Merci à Jean-François Bayart pour cette analyse. Je ne me permettrai de répondre que sur deux points :

1) le mouvement des enseignants-chercheurs "monte en généralité" chaque semaine. Centré depuis l’automne sur deux revendications catégorielles (retrait de la mastérisation des concours et retrait du décret sur les statuts des EC), il demande maintenant aussi l’abrogation de la LRU et un plan de financement pluriannuel des universités. Plus neuf : on parle dans les amphis du préjudice causé aux universités par l’exitence des classes préparatoires et des grandes écoles. Une revendication qu’on croyait oubliée depuis longtemps (1981 pour être précis !) ressurgit : intégrer prépas et écoles dans les universités, afin de les adosser à des équipes de recherche et surtout de faire venir à l’université une population qui aujourd’hui la contourne. On voit ainsi s’idéologiser jour après jour un mouvement de fond, qui pense l’avenir de l’université, qui réfléchit aux conditions d’une recherche en phase avec la sociét, qui se définit sans égard à un parti, à une organisation quelle qu’elle soit. Notre mouvement est autonome ; disons-le haut et fort, puisque ce mot a été si dévoyé !
Nous n’avons pas peur de la récupération ; si peu les politiques s’intéressent à nous !
Notre mouvement s’étend à mesure qu’il monte en généralité. Aujourd’hui partout en France des manifestations conjointes avec le primaire et le secondaire affirmeront qu’il faut "sauver l’éducation". Le mot d’ordre effraie nos ministres, hantés par le spectre des lycéens dans la rue, accompagnés de leurs parents cette fois. Et une question de "civilisation" : préfère-t-on gérer la crise en sauvant les banquiers ou sauver la société en assurant la transmission des savoirs ?

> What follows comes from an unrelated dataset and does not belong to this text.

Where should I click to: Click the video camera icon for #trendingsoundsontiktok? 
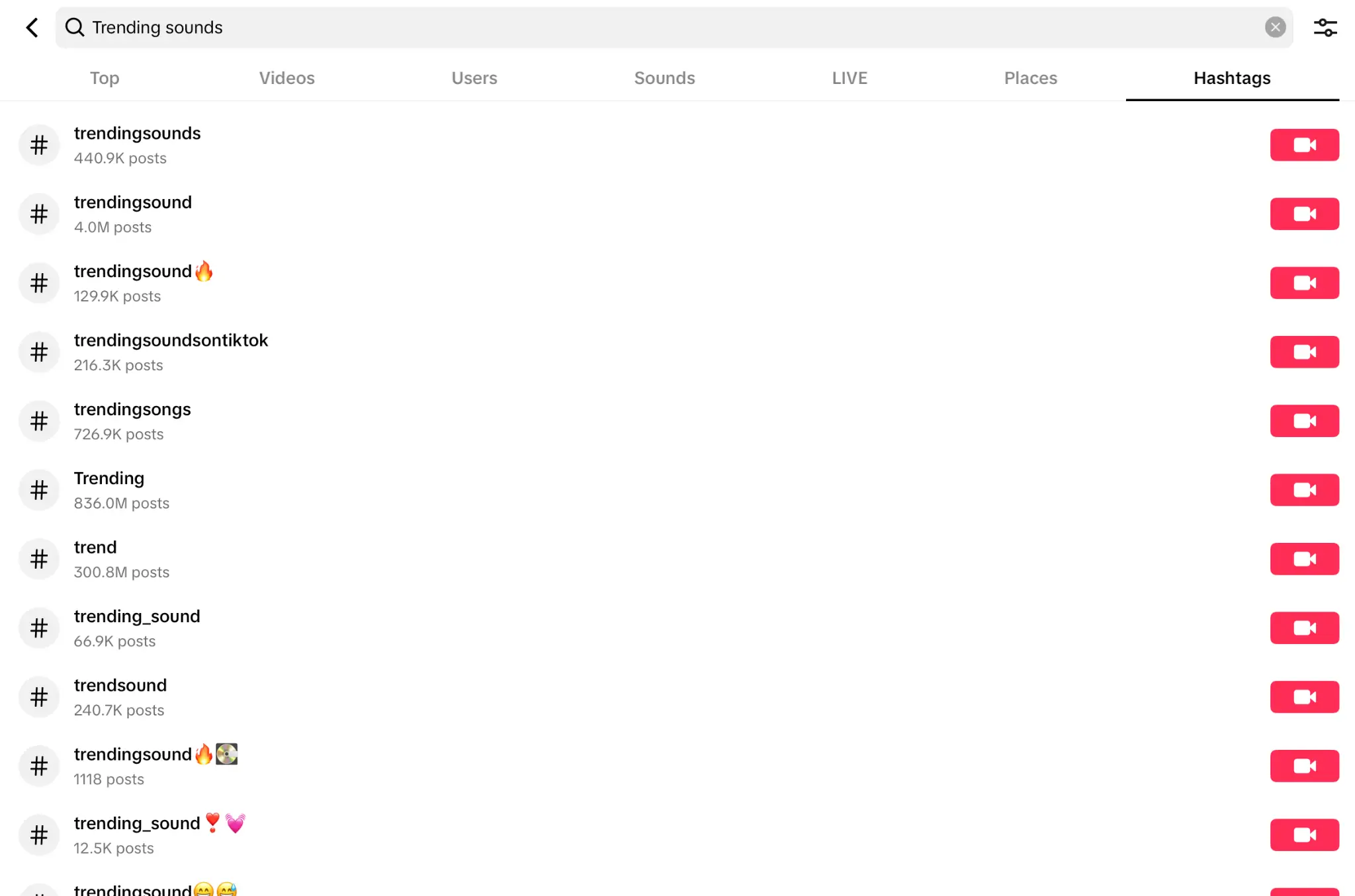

Cela m’amène à mon second point.

2) Je trouve un peu faible la conclusion de Bayart, par ailleurs irréprochable. Le mouvement des EC ne convergera avec d’autres que sur fond de colère générale. Il doit tenir aujourd’hui jusqu’au 19 mars pour réussir sa jonction avec toutes les colères sociales. Il faut être plus nombreux dans la rue le 19 mars que le 29 janvier, pour obliger les organisations syndicales à ne plus différer la riposte qui vient dans les banlieues, dans les campus, dans les usines, dans les bureaux, où nous apprenons chaque jour un peu plus à être guadeloupéens. Pour les obliger à relayer tout de suite l’immense colère qui monte. La grande journée d’action à venir ne doit pas attendre le mois de mai. Elle doit avoir lieu le 20 mars. Et le 21, et le 22. Et ainsi de suite jusqu’à ce qu’apparaisse évidente l’illégitimité des pitres qui nous gouvernent.
Les enseignants-chercheurs et les étudiants ont une petite expérience de la lutte sociale désormais. Qu’ils la mettent à profit ; nous devons savoir qu’on ne sauvera pas l’université sans sauver la société.